IIT Kanpur students develop kit to fight child sexual abuse
A team of five students of Indian Institute of Technology (IIT) Kanpur have developed a workshop kit to spread awareness about sexual abuse of children.
Sexual abuse among children, though rampant, remains a taboo subject in India. At least 46% children are subjected to sexual abuse, but most don’t report the assaults to anyone.
Jhumkee Iyengar, who is guiding the team, said the workshop kit is self-sufficient and can be used by anyone with basic communication skills, affinity towards children and an interest in educating kids – teachers, NGO volunteers and school counsellors.
Iyengar is a faculty in the Design Program at IIT Kanpur where she teaches post-graduate design students a course that she conceptualised and created on Human Centered Design.
“Children in the age group of 8-12 years and in a group of 30-35 can be benefitted in a single session,” Iyengar said.
“The central message to kids is that being abused is not their fault and that they should freely discuss their problems with parents or teachers. Our underlying vision is to save a child’s innocence through knowledge,” the professor added.
The team developed the kit after extensive research and field studies, which included talking to psychologists, counsellors, teachers, parents and doctors along with holding focus group interviews in Kanpur slums. The initiative was a part of a year-long project that culminated in April 2015.
The workshop includes lessons on personal safety, respecting one’s body and overcoming guilt. It has been designed in a way such that it’s playful, educative and interactive, and also helps the teacher tackle the embarrassment that’s likely to accompany the subject.
“The content has been approved by subject experts and psychologists,” Iyengar said.

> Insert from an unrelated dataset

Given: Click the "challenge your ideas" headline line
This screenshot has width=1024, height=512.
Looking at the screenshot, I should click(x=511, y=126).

“We tested the product internally and iteratively as it was being defined and refined. It was also tested by the staff of an NGO on the children they serve. Pilot testing is being done in schools and the product is being further refined,” shared Prof Iyengar.
The team comprising of Apoorva Aggarwal, Mitali Bhasin, Sneha Parhi, Sachin NP and Swayamsiddha Panigrahi said it was difficult for them to read about child sexual abuse and understanding the current situation was an emotionally draining process.

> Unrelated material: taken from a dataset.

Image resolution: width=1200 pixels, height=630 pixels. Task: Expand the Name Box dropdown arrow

“Sexual abuse has so many wrong notions attached to it. So, spreading awareness about this issue is definitely of paramount importance. For instance, the middle, upper middle class societies are quick to dismiss child sexual abuse as a problem of the lower classes,” Bhasin said.
Aggarwal said she too had gone through one such harrowing experience when she was a child.
“As a child, there were instances when I was subjected to uncomfortable scenarios that disturbed me for weeks but I was unable to react to the situation at the time. In retrospect, my parents always did everything in my best interests but something was missing,” Aggarwal said.
“While they spared no efforts to send me to the best school of the city, my mom, dad, sister – no one – ever told me how to guard myself from the world. Somewhere they hesitated in giving me that one important life lesson,” she added.
Currently available in English, the kit can be translated into different Indian languages.